• **Page text**:

Abstract

Patients afflicted with aortic manifestations of the Marfan syndrome often require staged aortic replacement. To facilitate anastomosing of the aorta further downstream, the “elephant trunk technique”, which leaves surplus intravascular graft length, was applied. Between 1982 and 1994, 18 elephant trunks were implanted in 14 patients with the Marfan syndrome (age range 20–50 years) suffering from chronic aortic dissection: type A = 9 (7 s/p emergency repair in the acute stage). type B = 5. In 5 patients, the primary elephant trunk was placed “proximally”, meaning the extension of a total aortic arch replacement into the proximal descending thoracic aorta. It was left “distally”, extending from a grafted descending aorta into the thoraco-abdominal portion, in 9 patients. Subsequent downstream replacement was performed after a mean interval of 9 months: descending thoracic aortic replacement, again utilizing an elephant trunk, in 4 cases, thoraco-abdominal replacement in 5. Two patients undervvent additional abdominal grafting. Thus, a total of 32 aortic operations, involving 18 elephant trunks, was performed in 14 patients. There was no mortality associated with the elephant trunk technique. Over time, technical modifications were introduced to ease the unfolding of the trunk. Ample membrane resection avoids its entrapment in the false lumen of a dissected vessel. In patients with the Marfan syndrome, who often need multiple aortic operations, the “elephant trunk technique” greatly disencumbers these troublesome procedures.

[Saved data entries]
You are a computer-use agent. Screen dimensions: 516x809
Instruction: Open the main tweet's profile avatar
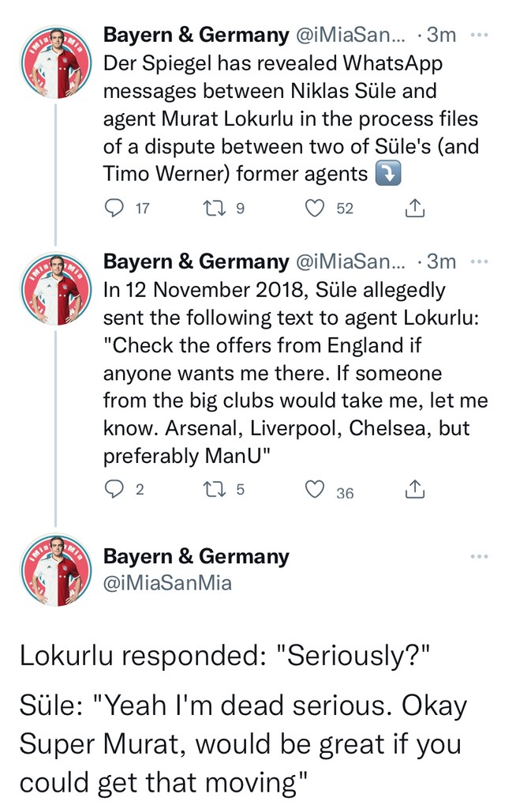(55, 570)
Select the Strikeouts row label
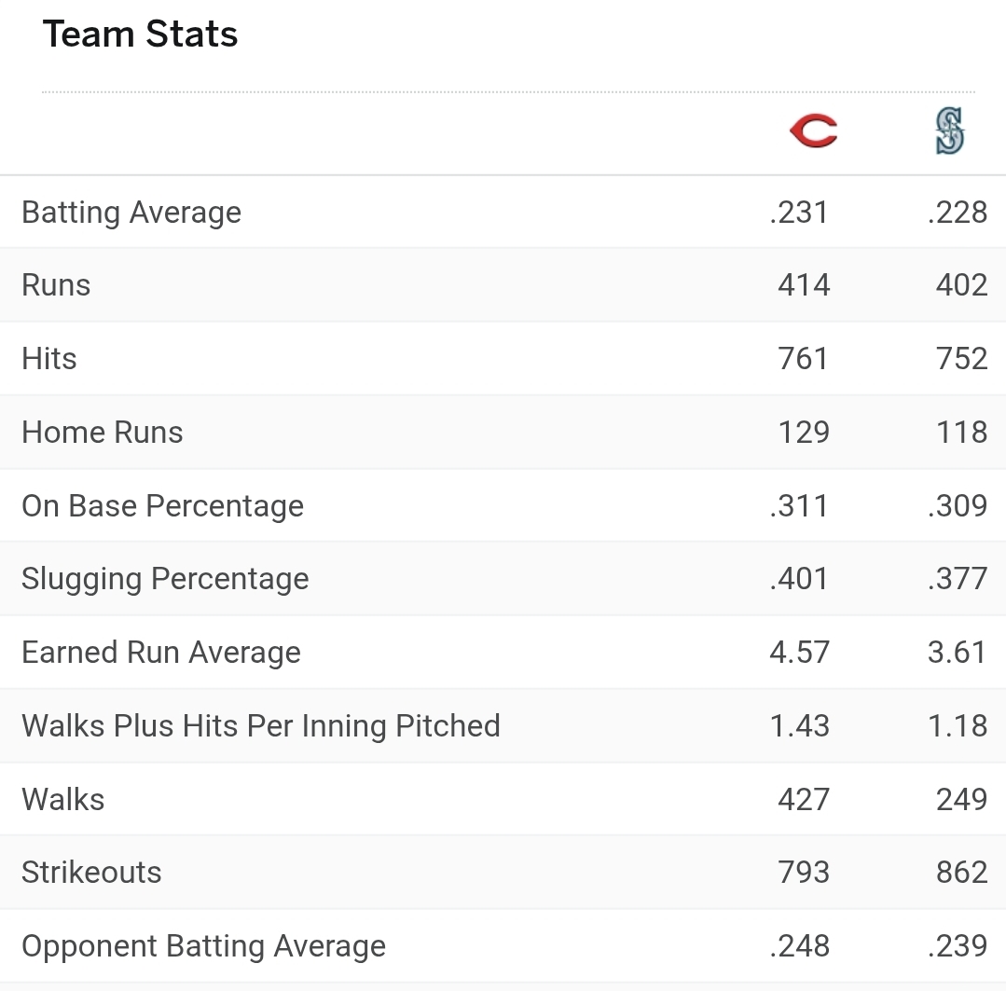 point(91,873)
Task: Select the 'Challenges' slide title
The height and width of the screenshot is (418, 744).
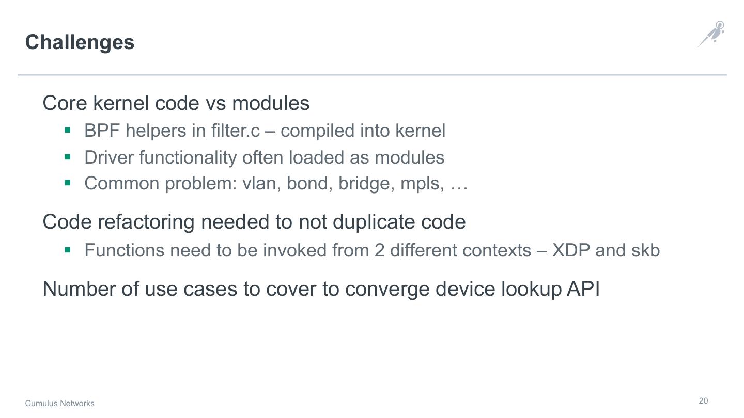Action: pyautogui.click(x=80, y=42)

• **Problem details**: In the abstract on the elephant trunk technique, what was the mean interval before subsequent downstream aortic replacement was performed?

• **Written response**: 9 months